— WORK TO COMPLETE —
Reproduce every line of the material below exactly, leaving the pictures out.

## start

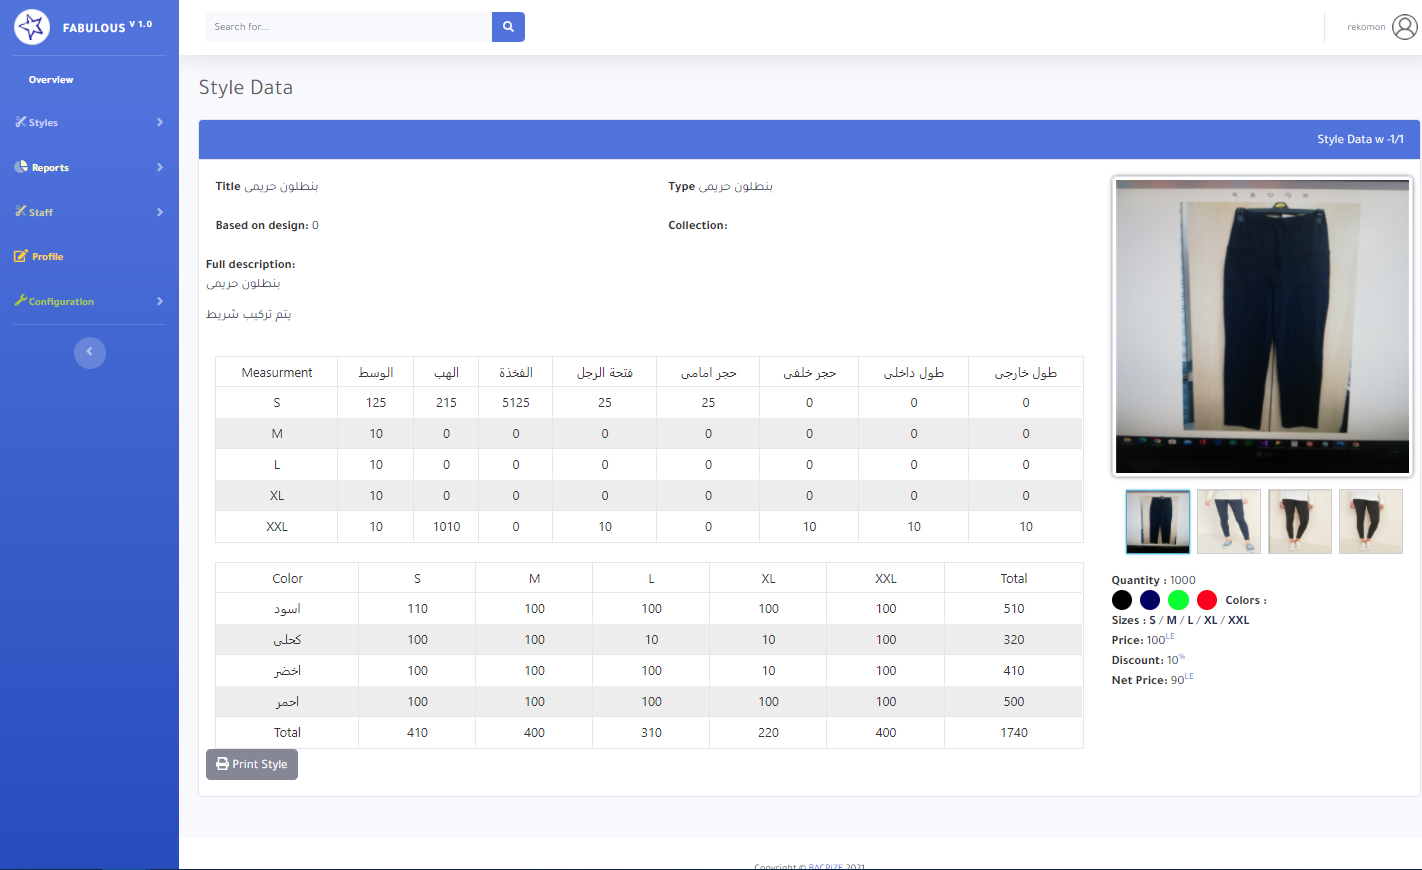Screen dimensions: 1422x870
Task: Expand the Staff menu chevron
Action: click(160, 212)
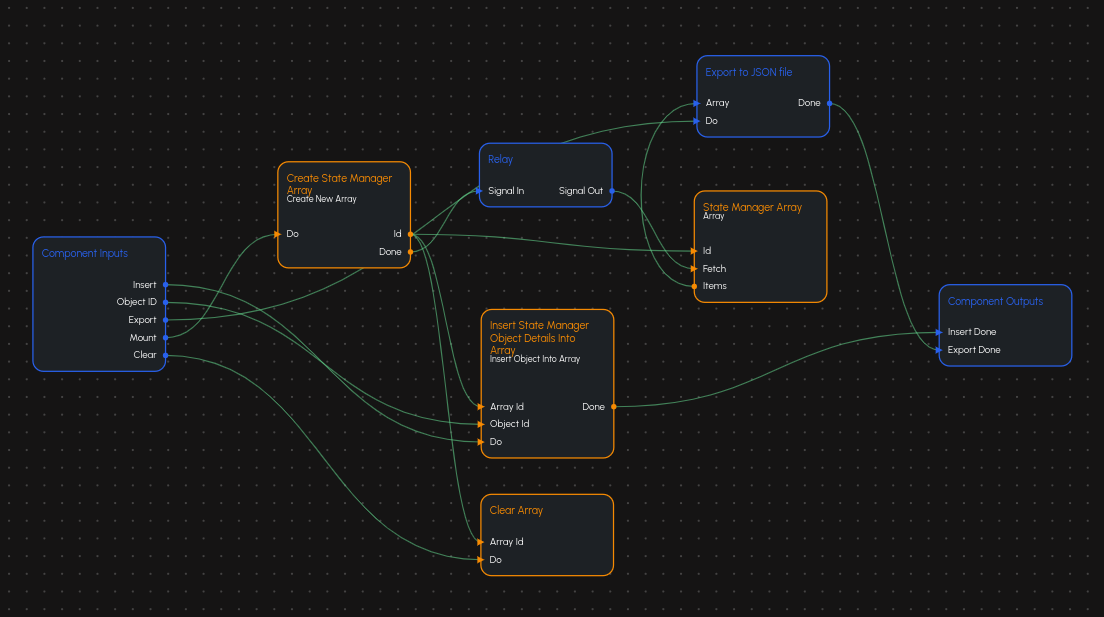Image resolution: width=1104 pixels, height=617 pixels.
Task: Select the Items input port on State Manager Array
Action: [694, 285]
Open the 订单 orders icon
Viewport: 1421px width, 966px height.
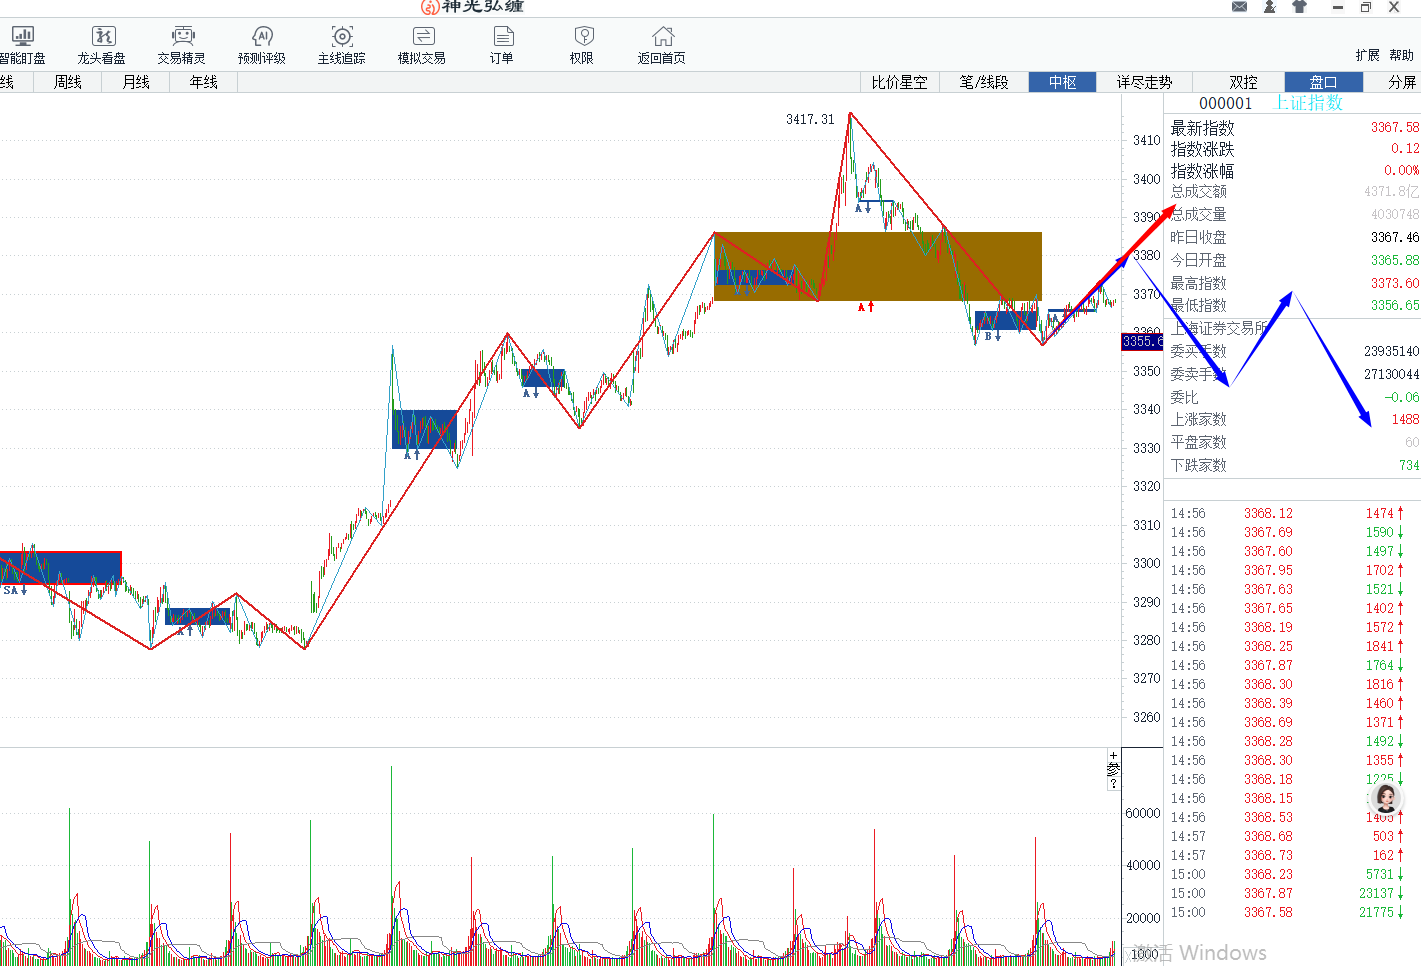pos(502,45)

## end

— THE REPLY —
Screen dimensions: 1422x870
Task: Expand the Staff menu chevron
Action: click(160, 212)
Image resolution: width=1104 pixels, height=617 pixels.
Task: Select the Items input port on State Manager Array
Action: [694, 285]
Open the 订单 orders icon
Viewport: 1421px width, 966px height.
pos(502,45)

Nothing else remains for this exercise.